A construção de novas universidades e institutos federais estará na lista de investimentos do novo PAC, Programa de Aceleração do Crescimento. O plano será lançado em julho.
“Daqui a pouco, o presidente vai lançar o novo PAC e vai incluir novas instituições federais de nível superior para os estudantes deste país. Universidades e institutos federais”, afirmou Santana, no evento em que anunciou a retomada das obras do campus da Universidade Federal da Integração Latino-Americana (Unila), em Foz do Iguaçu (PR). O ministro confirmou investimento de R$ 600 milhões da Itaipu Binacional para a conclusão do campus.
E mais: PAC 3 chega em julho
Isso foi o que afirmou o presidente Lula em cerimônia do início das obras no lote 1F da Ferrovia Oeste-Leste, em Ilhéus, na Bahia. A primeira versão do PAC foi em 2007, no segundo mandato de Lula.
Tocando em ponto nevrálgico, Lula afirmou que o governo precisa garantir estabilidade política, econômica, jurídica e social aos empresários que desejam investir no país.
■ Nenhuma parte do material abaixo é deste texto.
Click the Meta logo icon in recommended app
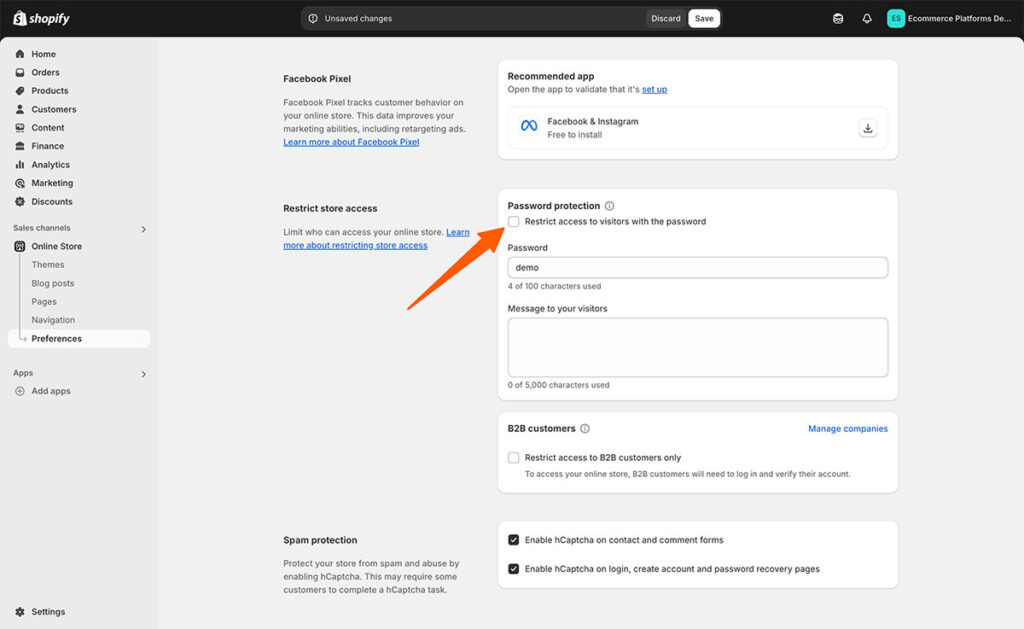The image size is (1024, 629). tap(529, 126)
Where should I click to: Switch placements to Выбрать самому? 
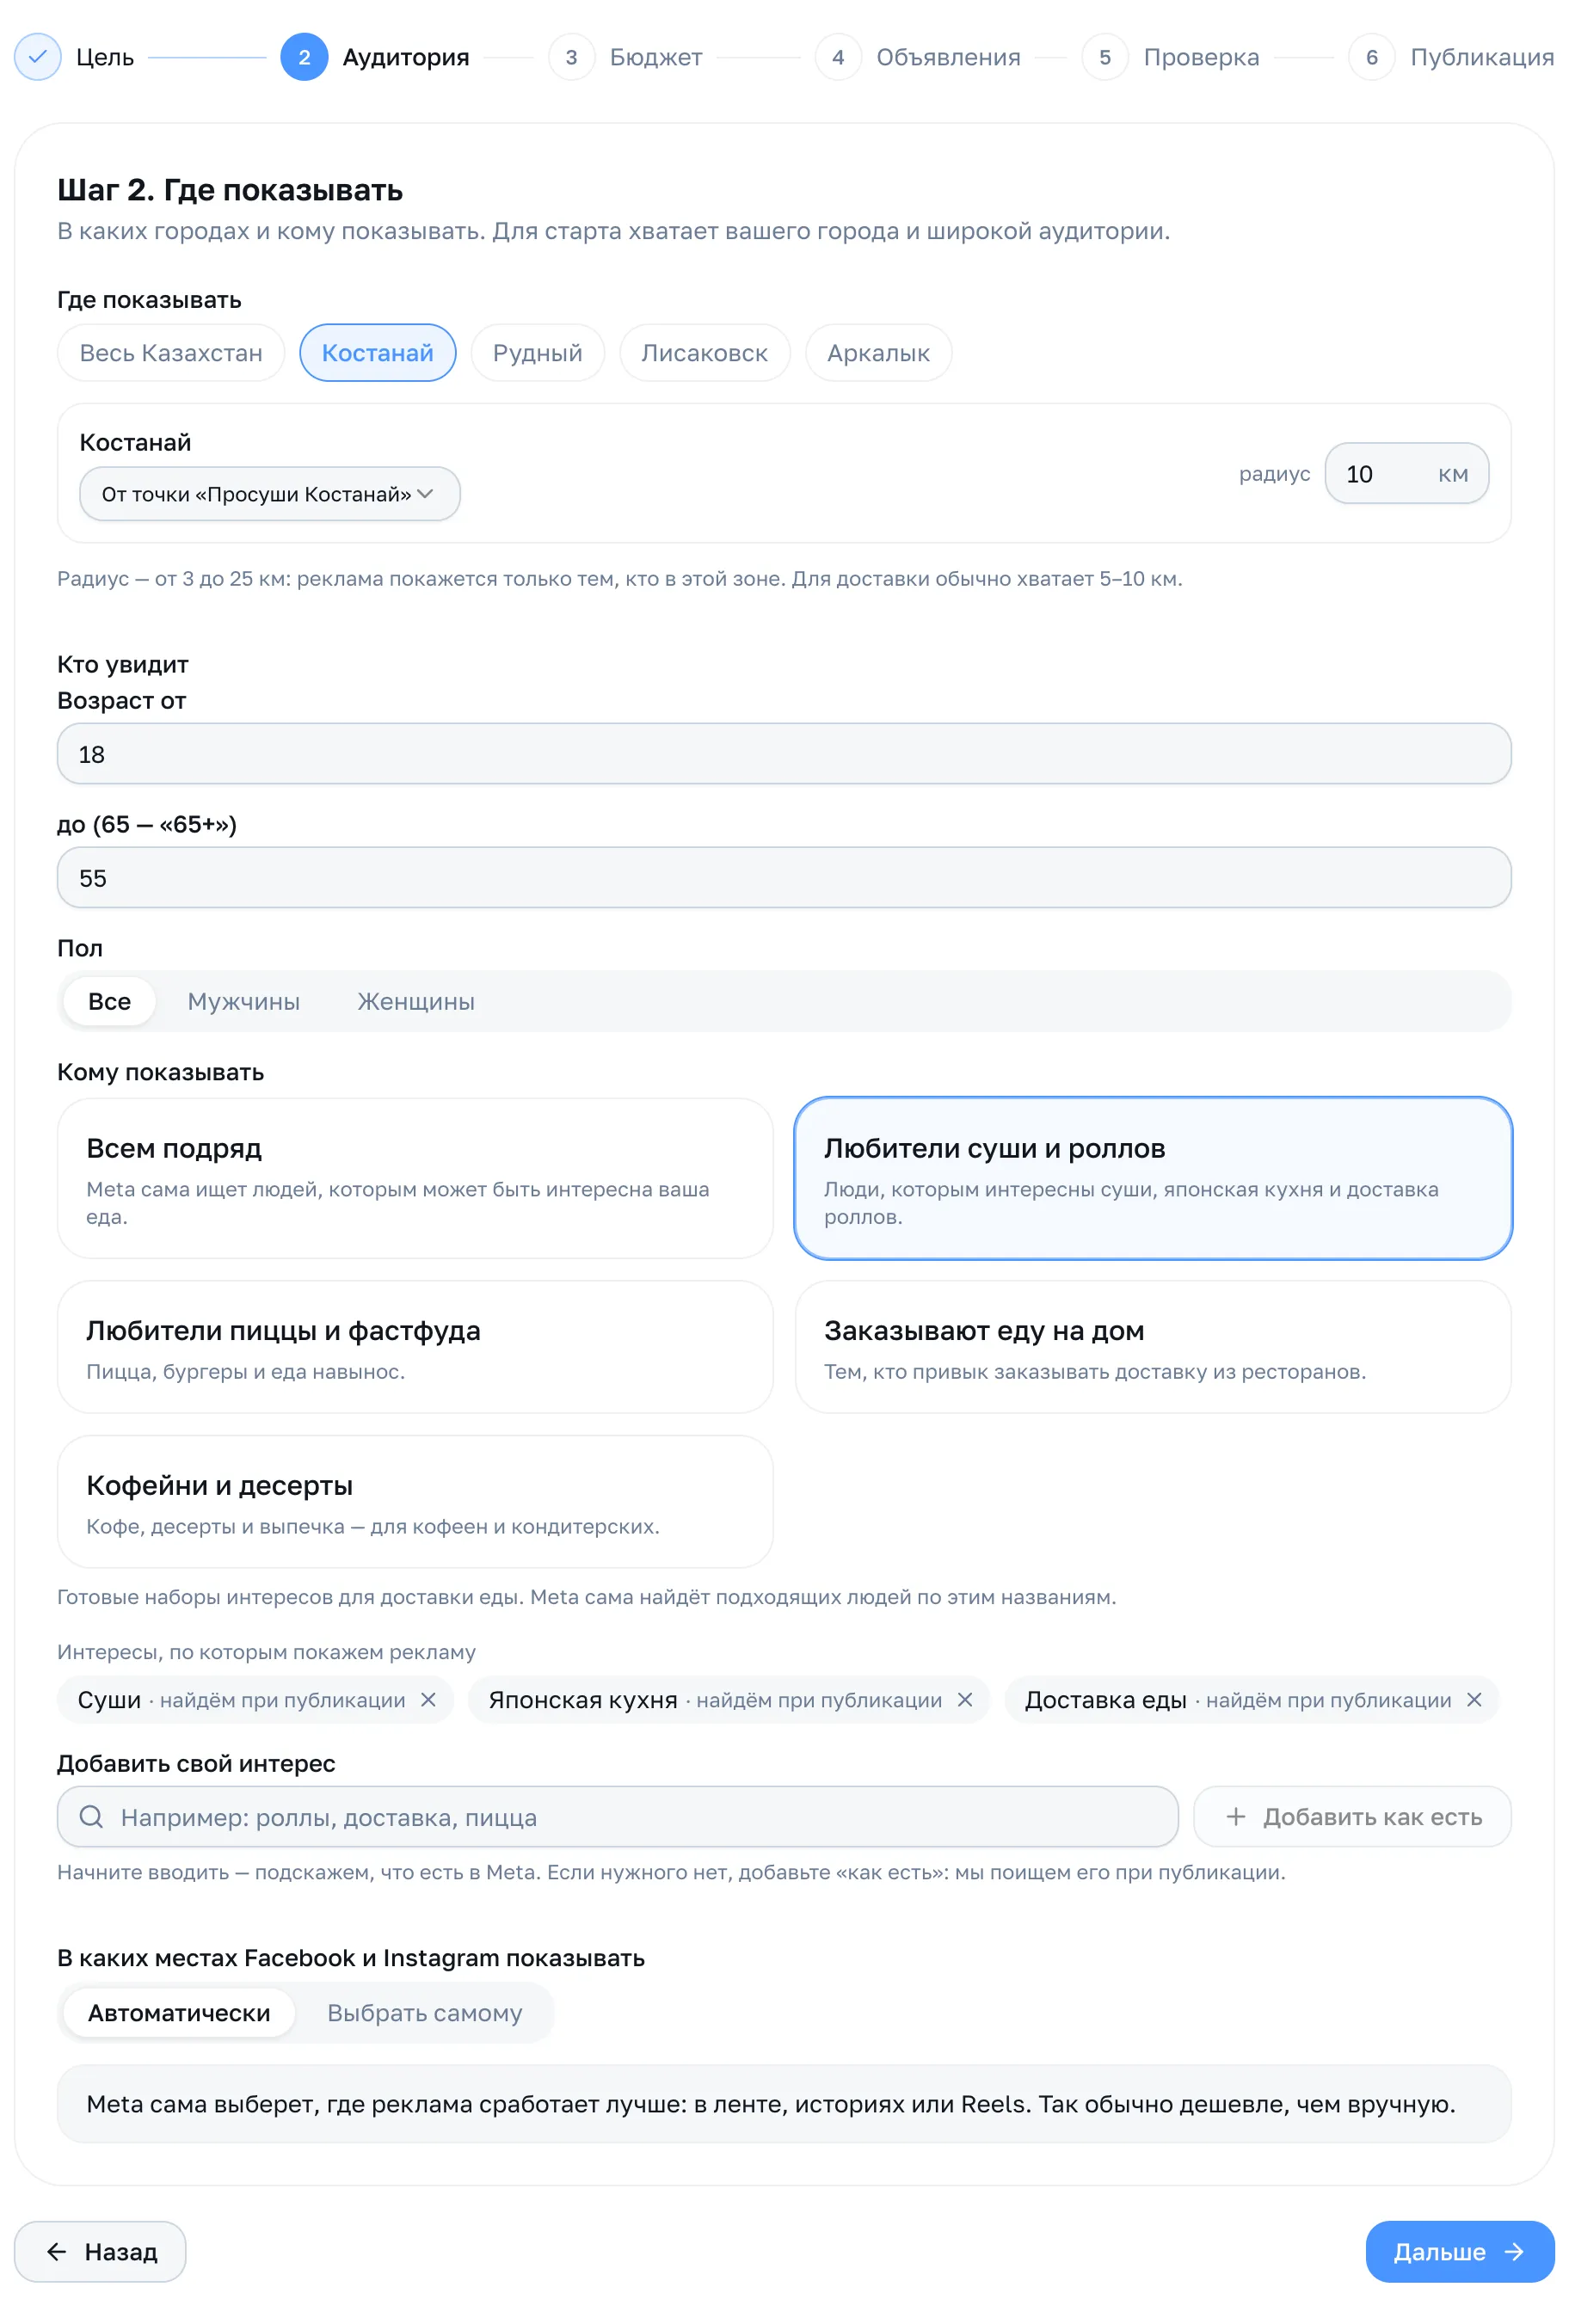425,2013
Alguns pontos importantes da economia nacional somam para a aproximação do setor empresarial e do mercado. Trata-se do que muitos vêm chamando "Efeito Lula": possibilidade imediata de redução da taxa Selic para 12%, inflação em queda continuada e bom desempenho das balança comercial, queda do dólar, bolsa equilibrada e resistência menor de parte do mercado financeiro, que elevou a projeção para o crescimento do PIB para este ano em 0,01 ponto percentual, a 2,19%, de acordo com a pesquisa Focus divulgada pelo Banco Central.
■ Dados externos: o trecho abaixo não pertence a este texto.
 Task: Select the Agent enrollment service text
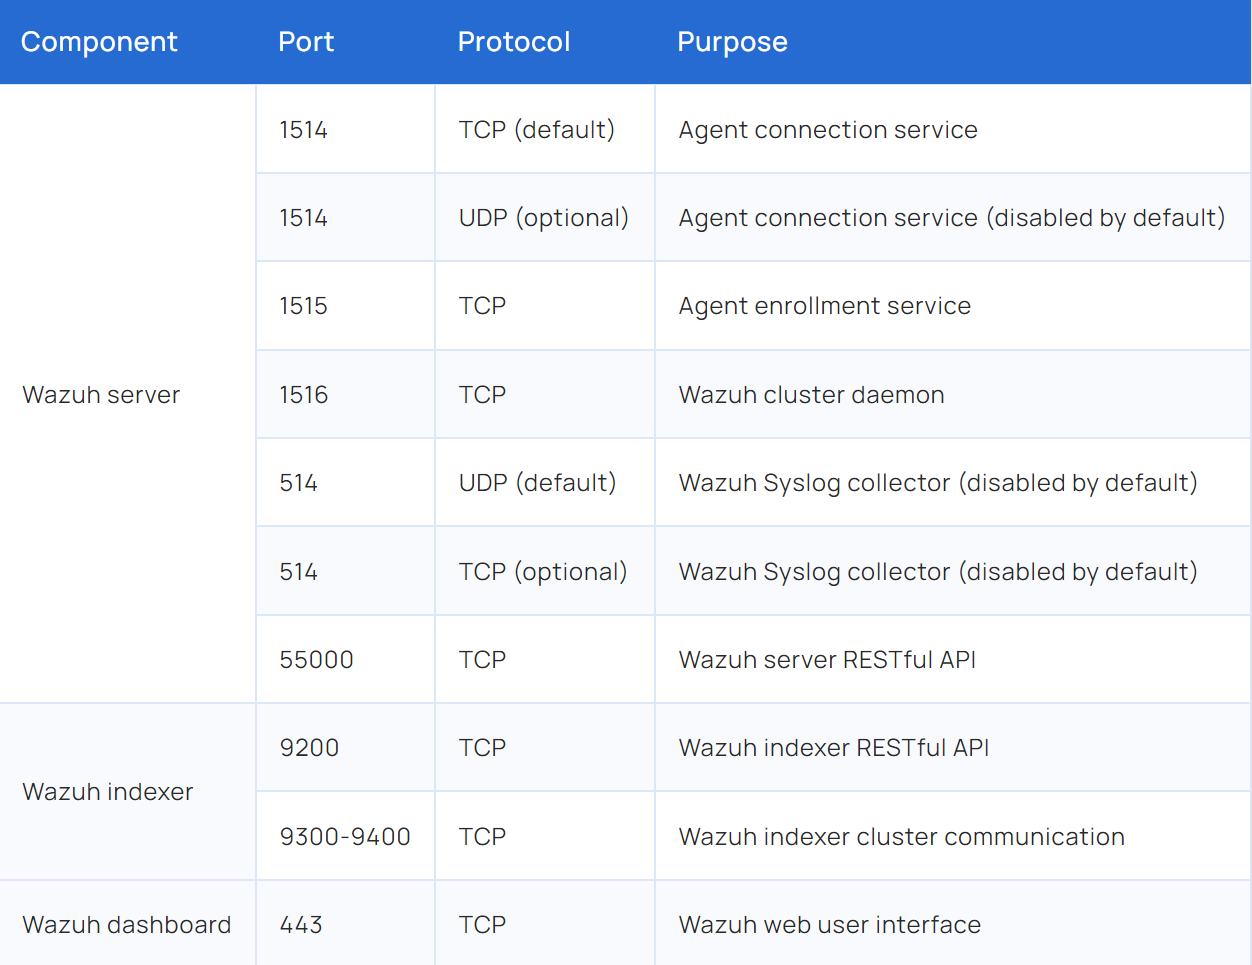point(825,306)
De acordo com a pesquisa semanal Focus, divulgada pelo Banco Central, redução na perspecrtiva da inflação de 2023 a 2026, estimada em menos de 5% este ano. As previsões agora são de inflação de 4,98% em 2023, 3,92% em 2024, 3,60% em 2025 e 3,50% em 2026.
O centro da meta oficial para a inflação em 2023 é de 3,25% e para 2024, 2025 e 2026 é de 3,00%, sempre com margem de tolerância de 1,5 ponto percentual para mais ou menos.